▸ **Given text**:
%%
DEAFBEEF on Vernacular in a Standardized Age

DEAFBEEF is participating in the group show Infinite Images at the Toledo Museum of Art. In a conversation with Peter Bauman (Monk Antony), the artist reflects on translating his code-based practice into the forged-iron, tactile sculpture Glitchbox. He explores how physical labor, material constraints and embodied interaction reveal facets of generative systems that purely digital works can’t capture.

Peter Bauman: Can you talk about the significance of Glitchbox as a physical sculpture in your practice? While your work has often included physical components, this piece at Infinite Images feels like a deeper commitment—a forged iron object meant to be touched, manipulated and heard.

Contemporary institutions increasingly favor multimedia, interactive experiences—what does working beyond the screen enable for you? How do embodied, sensual interactions allow you to express ideas that purely digital works can't?

DEAFBEEF: In a past life I wanted to build synths and instruments. I was originally inspired to work metal after seeing the kinetic sculptures of Arthur Ganson. Although that took a few twists and turns, including several years as a blacksmith-jeweler crafting 3000 hand-forged wedding rings. I knew that someday I would return to making noisy objects that move and change.

Since the events of 2021, I'd been working towards making real-time audiovisual performance when it happened to align with the opportunity to do something for the Toledo exhibition. In the theme of parameterized systems, Glitchbox was a natural first choice but I intend to continue in this direction and don't think it will be the last.

There were many design challenges that don't often come up in purely digital works. Making a weird machine that people will touch in a museum setting requires attention to safety, physical accessibility and durability. Those aspects influenced its form and function.

If purely digital works get to sidestep these concerns, we must ask what else gets left behind in the virtual?

DEAFBEEF, Glitchbox (work in progreess), 2021/2025. Courtesy of the artist



I find it interesting that in the NFT generative art scene, great importance is placed on things like minimal dependencies, permanence and on-chain storage. On-chain generative art delights in its Platonic idealism. Cryptocurrency has historical ties to the Extropian movement. Life extension culture overlaps with crypto. There appears to be a Gnostic urge to transcend bodies and the material world.
%%
▸ **Requests**:
[1] In the Glitchbox interview, what does a weird machine that people will touch in a museum need attention to?
[2] Reproduce the stretch of the Glitchbox interview from "DEAFBEEF is participating" through "works can’t capture.".

▸ **Information provided**:
%%
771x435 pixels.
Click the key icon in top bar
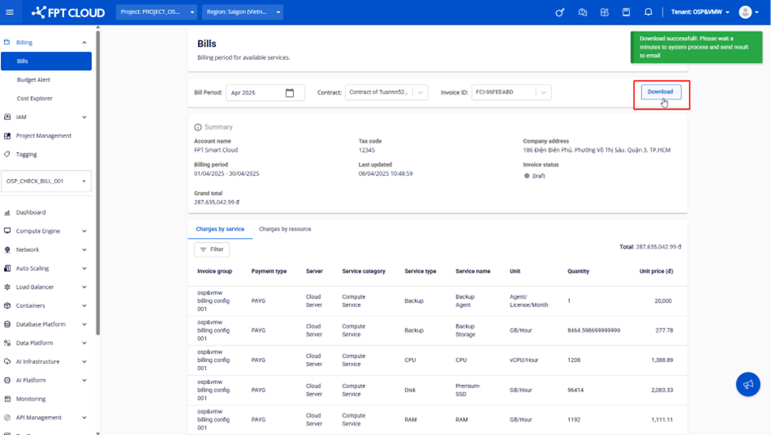pyautogui.click(x=560, y=12)
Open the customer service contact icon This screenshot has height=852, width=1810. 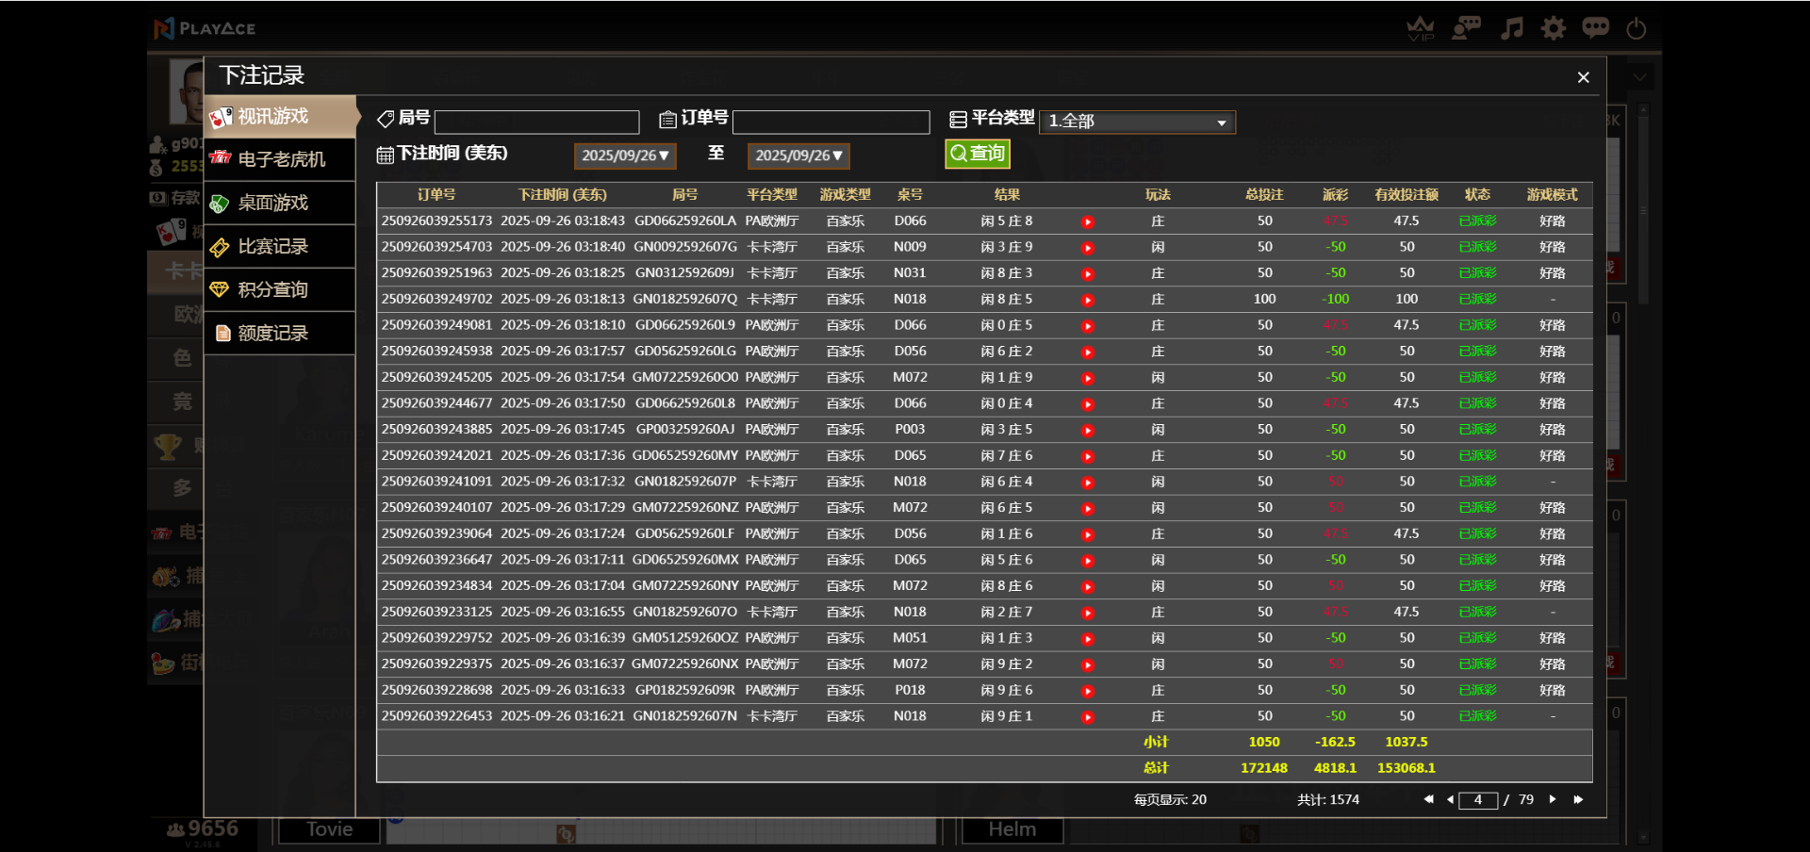(x=1466, y=28)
%%
▸ **Answers given**:
[1]
- Safety
- Physical accessibility
- Durability

[2]
DEAFBEEF is participating in the group show Infinite Images at the Toledo Museum of Art. In a conversation with Peter Bauman (Monk Antony), the artist reflects on translating his code-based practice into the forged-iron, tactile sculpture Glitchbox. He explores how physical labor, material constraints and embodied interaction reveal facets of generative systems that purely digital works can’t capture.